一即多・多即一(5):絶対無の自己否定

「絶対無(空)」が、すべての現象の根源であり源泉ではないかと、ホロニカル心理学が語るとき、「絶対無(空)」が、「まったく何もない」という「虚無」という意味ではありません。むしろ、「絶対無(空)」が、識別・認識する作用を含む、すべての現象を生み出しているのではないかと問題提起しているのです。

「絶対無(空)」自身が、自己否定的に、一瞬・一瞬、生成消滅を繰り返しながら、あらゆる現象を創造していると考えているのです。

「絶対無(空)」が「絶対無(空)」自身を自己否定する揺らぎのような現象から起きる無限の波の重ねあわせともいえるコズミックダンスによって、重々無尽の多様な織物のような華厳的世界が創り出されているのではないかと考えているのです。

ホロニカル心理学でいう“こころ”とは、こうした「絶対無(空)」の作用面のことといえます。

すべての存在が「絶対無(空)」から創造されているということは、どのような存在であろうと、「絶対無(空)」を含むものであるといえます。そして、万物同士は、「絶対無(空)」を媒介に、すべてがつながっているということを意味します。

ある存在Aは、他の存在B、C、D・・・と異なるA独自の振る舞いをします。しかし、それぞれ自律的に異なる振る舞いをしながらも、ある存在Aは、A自身と他のB、C、D・・・といったあらゆるものを生み出した「絶対無(空)」を包摂しています。ある存在Aは、他のあらゆるものを包摂しながらAとして振る舞う「絶対無(空)」でもあるということになるのです。

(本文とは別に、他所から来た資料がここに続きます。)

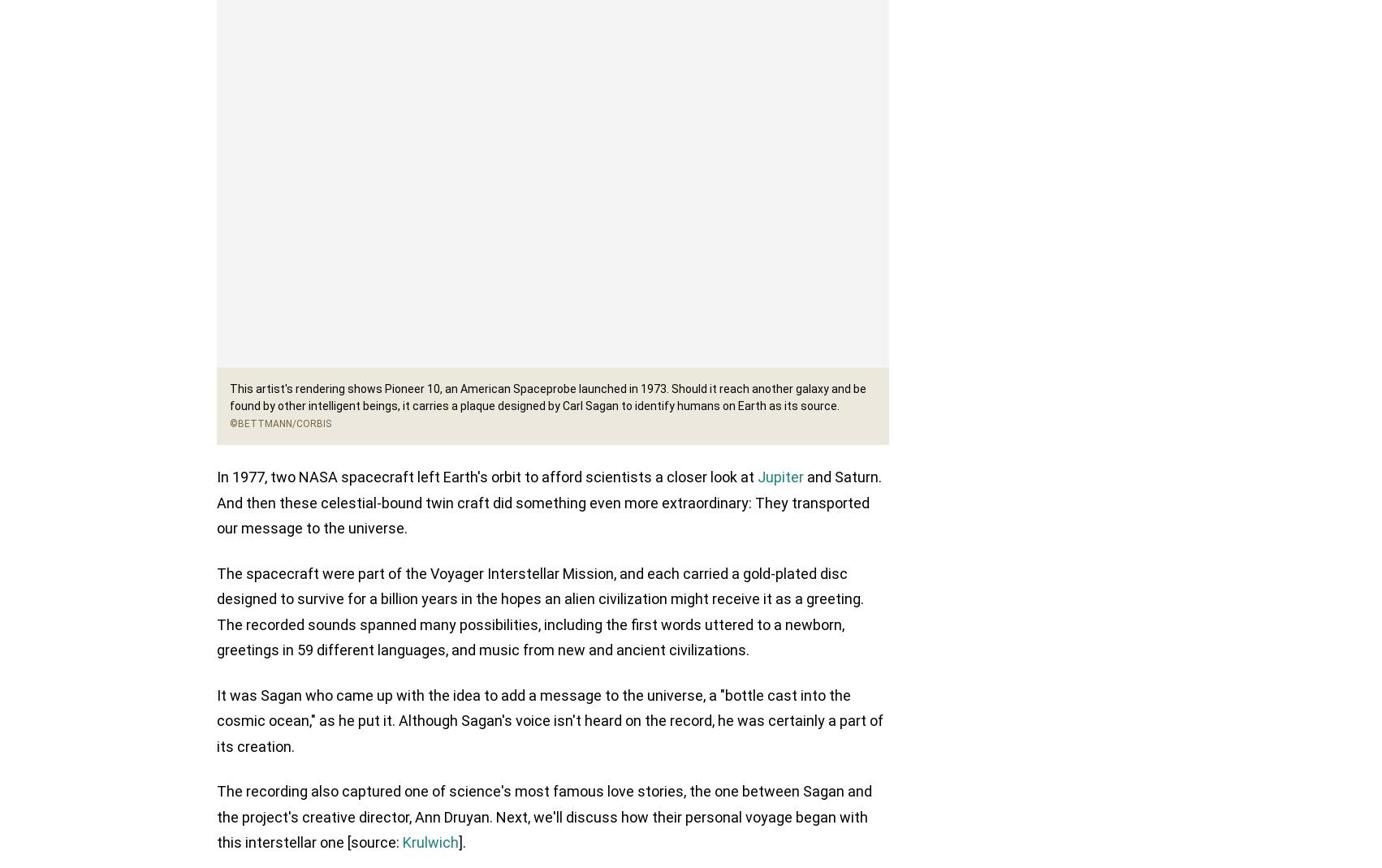 The height and width of the screenshot is (868, 1382). Describe the element at coordinates (229, 398) in the screenshot. I see `'This artist's rendering shows Pioneer 10, an American Spaceprobe launched in 1973. Should it reach another galaxy and be found by other intelligent beings, it carries a plaque designed by Carl Sagan to identify humans on Earth as its source.'` at that location.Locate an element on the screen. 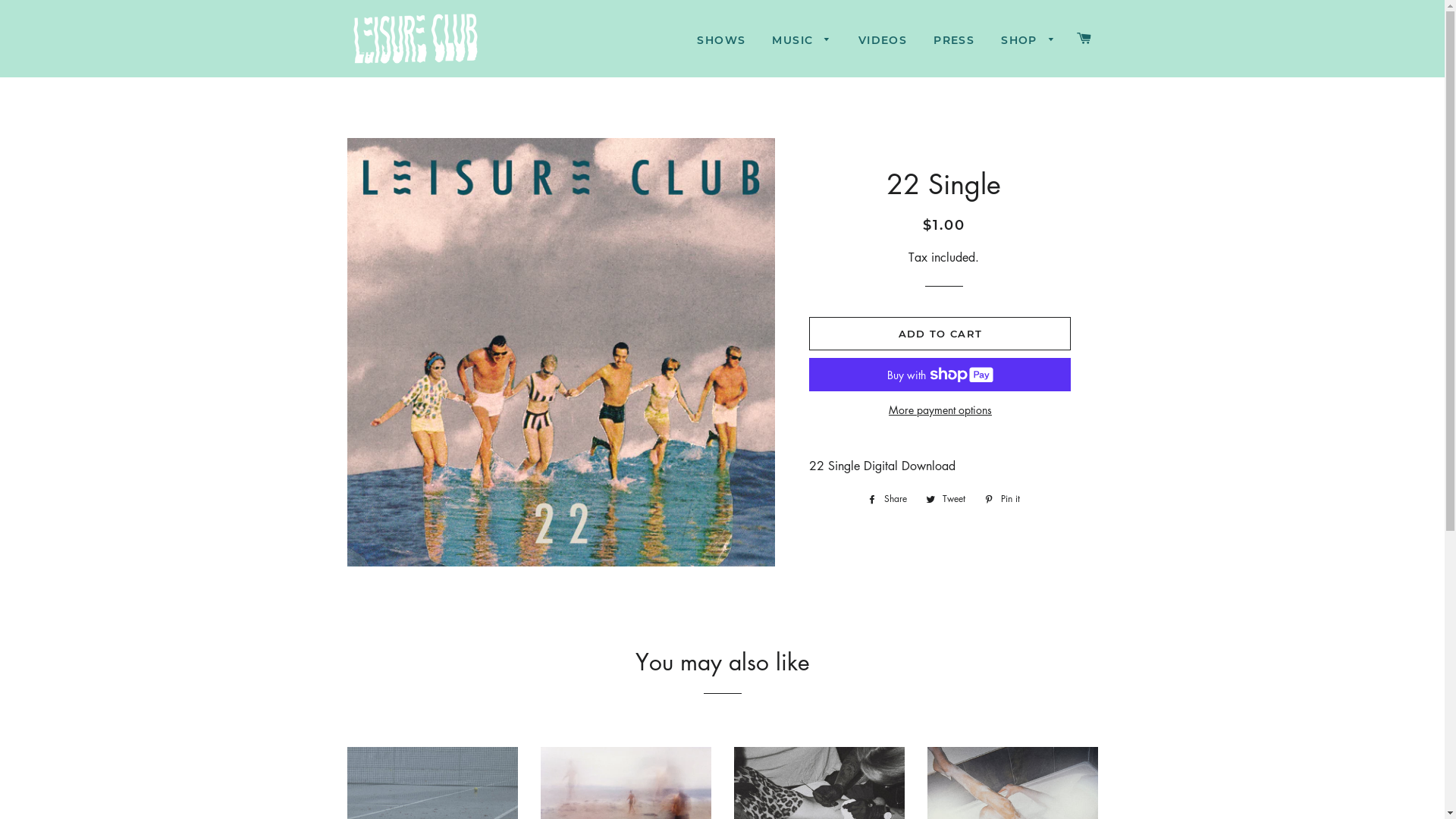  'CART' is located at coordinates (1069, 37).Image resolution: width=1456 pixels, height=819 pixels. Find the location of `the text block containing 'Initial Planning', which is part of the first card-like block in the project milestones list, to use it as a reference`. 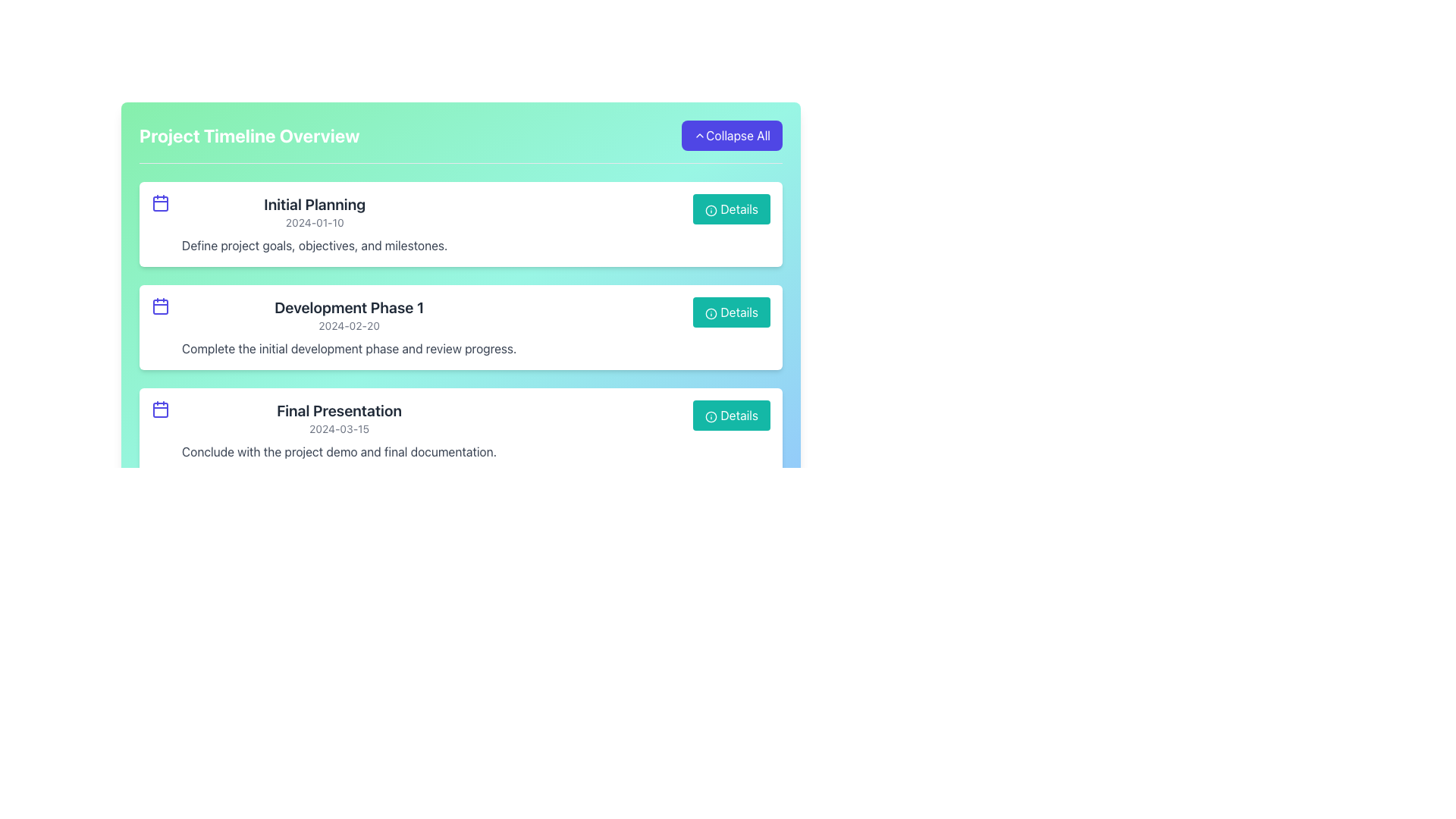

the text block containing 'Initial Planning', which is part of the first card-like block in the project milestones list, to use it as a reference is located at coordinates (314, 224).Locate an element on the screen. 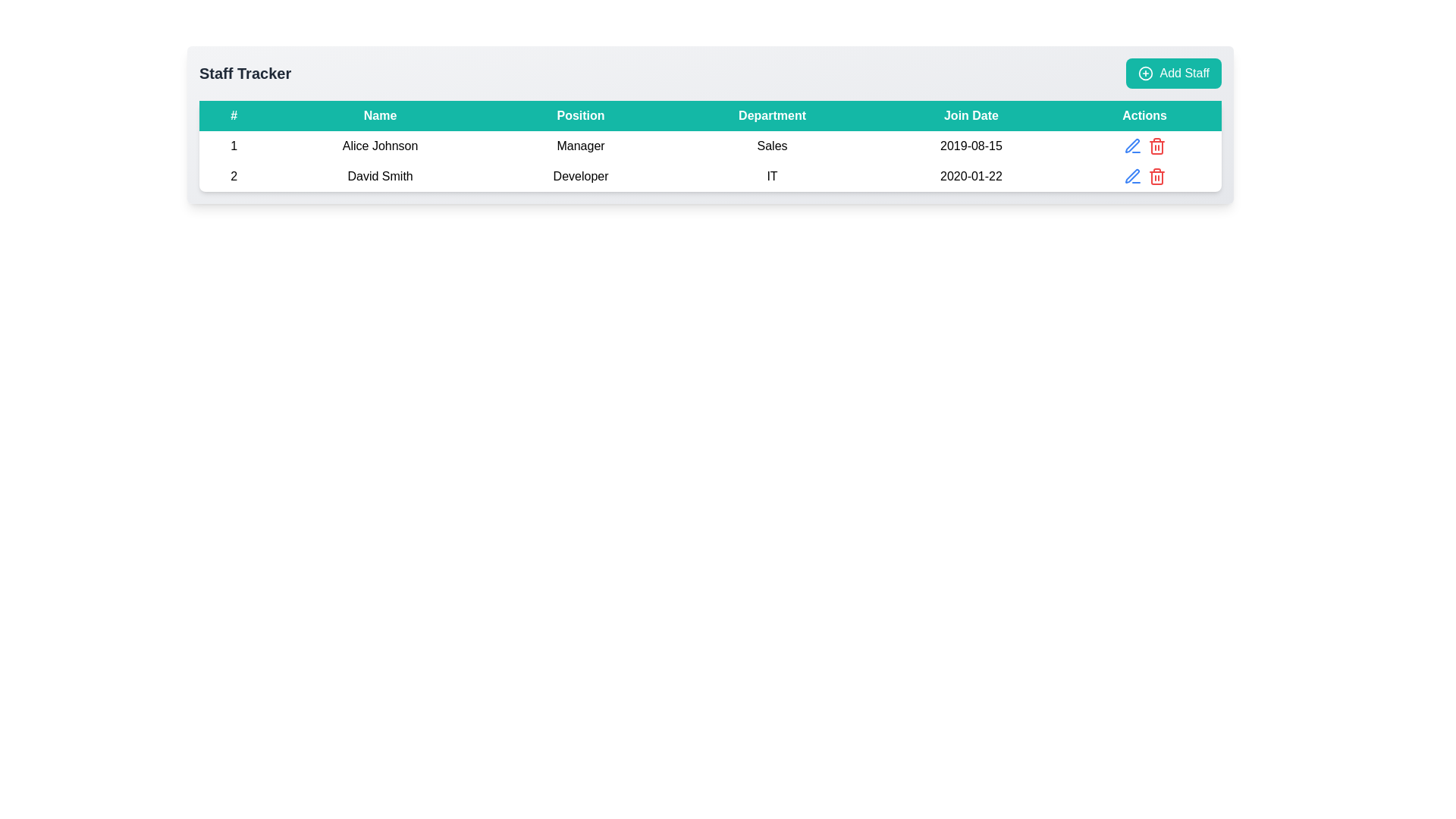 The width and height of the screenshot is (1456, 819). the circular icon that signifies the addition of a new staff member, located inside the 'Add Staff' button, to the left of the button's text label is located at coordinates (1146, 73). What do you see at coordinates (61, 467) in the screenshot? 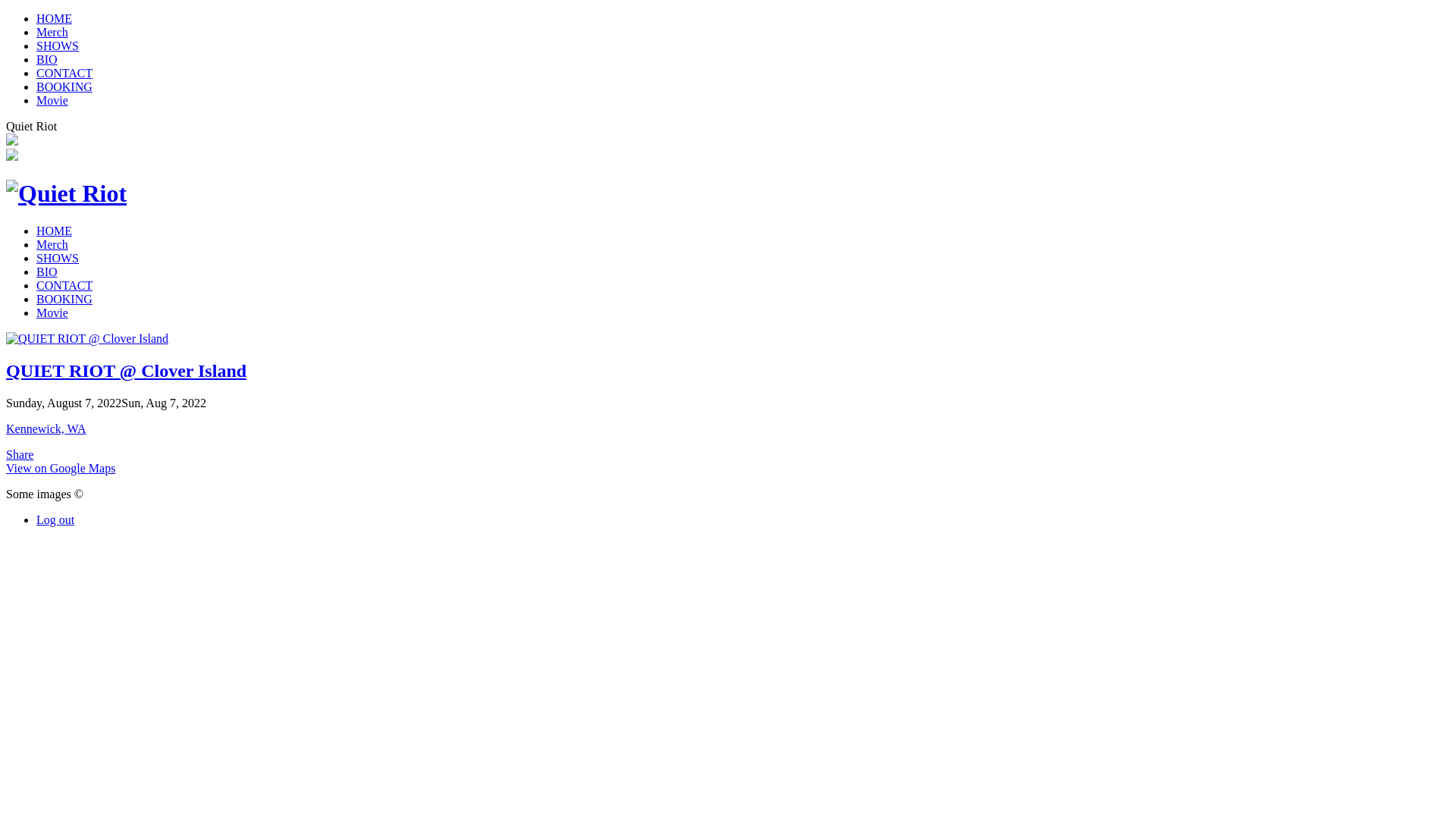
I see `'View on Google Maps'` at bounding box center [61, 467].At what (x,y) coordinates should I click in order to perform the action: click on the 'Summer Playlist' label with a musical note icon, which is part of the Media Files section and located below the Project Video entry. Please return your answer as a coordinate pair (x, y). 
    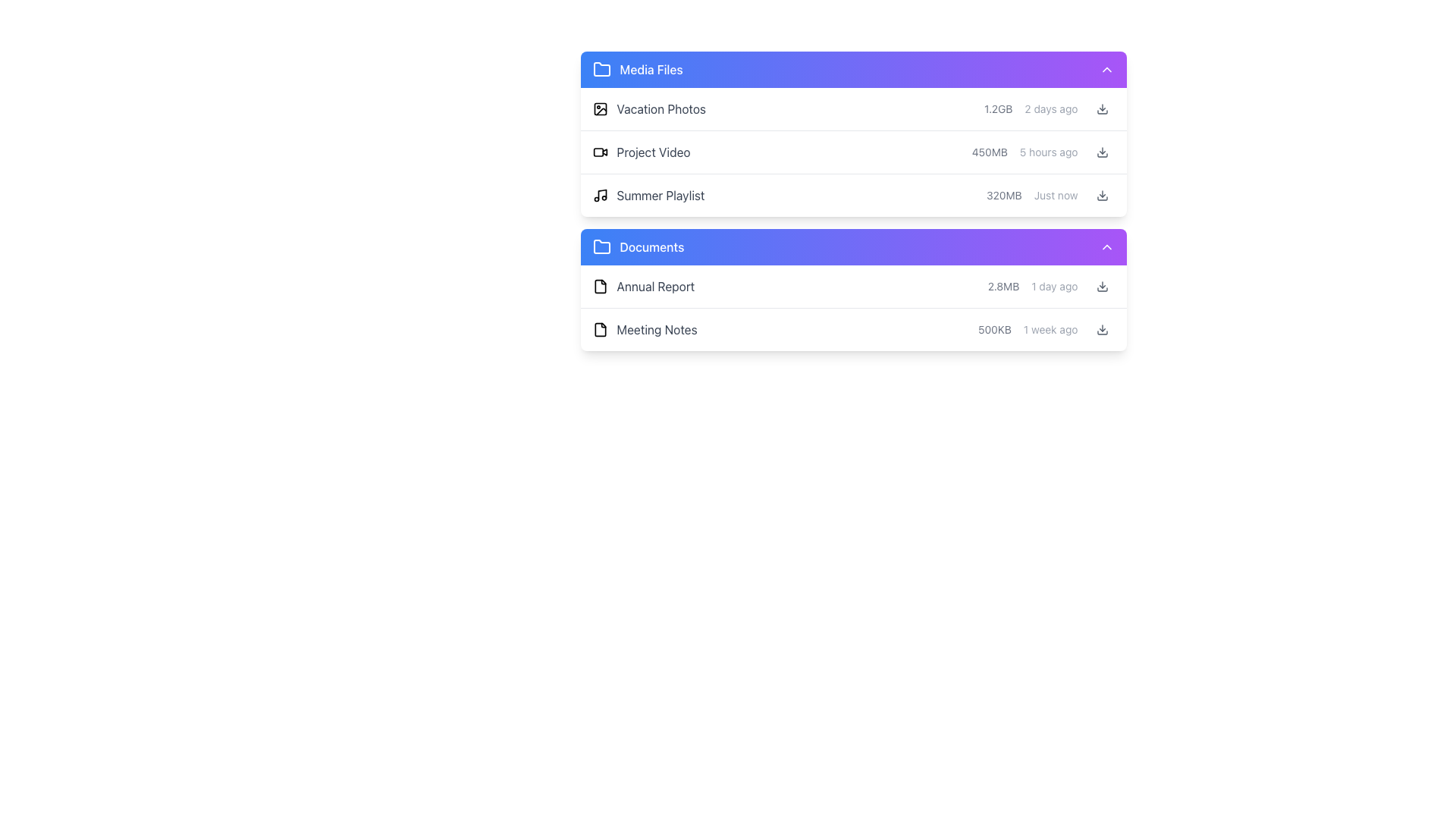
    Looking at the image, I should click on (648, 195).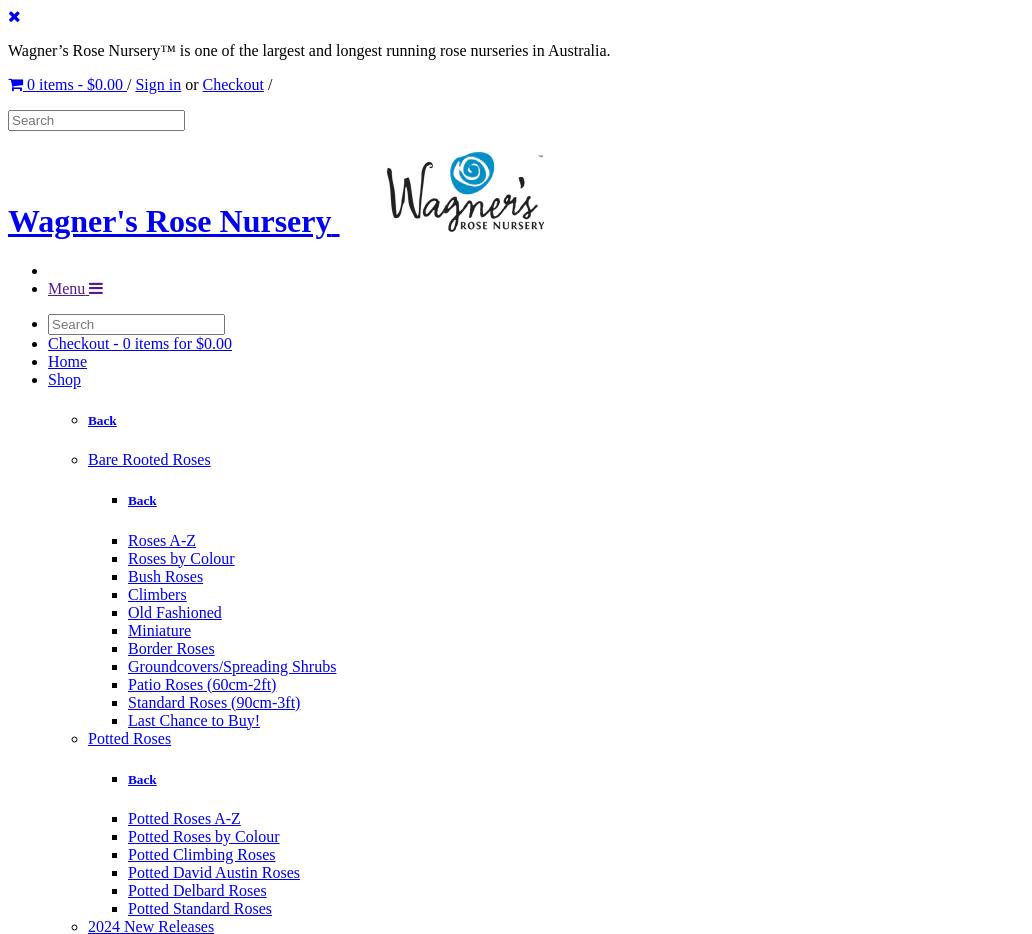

ここに「AがAなのはAがAでないが故にA」という鈴木大拙の即非の論理が成立します。即非の論理は西田幾多郎絶対矛盾的自己同一の論理と同じです。東洋のテトラレンマの論理も関係してきます。

すべてが「絶対無(空)」から創造されるということは、すべてはもともと意味連関をもつ絶対的一ということです。絶対的一でありながら、すべての存在は、他の存在との差異をもつことで、あたかも固有の自存的な存在として立ち振る舞います。しかしながら、いかなる固有性をもって振る舞うものも、永遠・普遍的なものなどなに一つとしてなく、いずれは変化する無常なものであり、究極的には、「絶対無(空)」からなるものといえるのです。

あらゆる存在には、場や他の存在と関係なく、それのみで主語的に自律自存するような本質や自性性はないのです。A、B、C、D・・・という無限に差別される存在は、すべて縁起的包摂関係(ホロニカル関係)にある全体的一なるものの多様なひとつの顕れと思われるのです。

一即多、多即一といえるのです。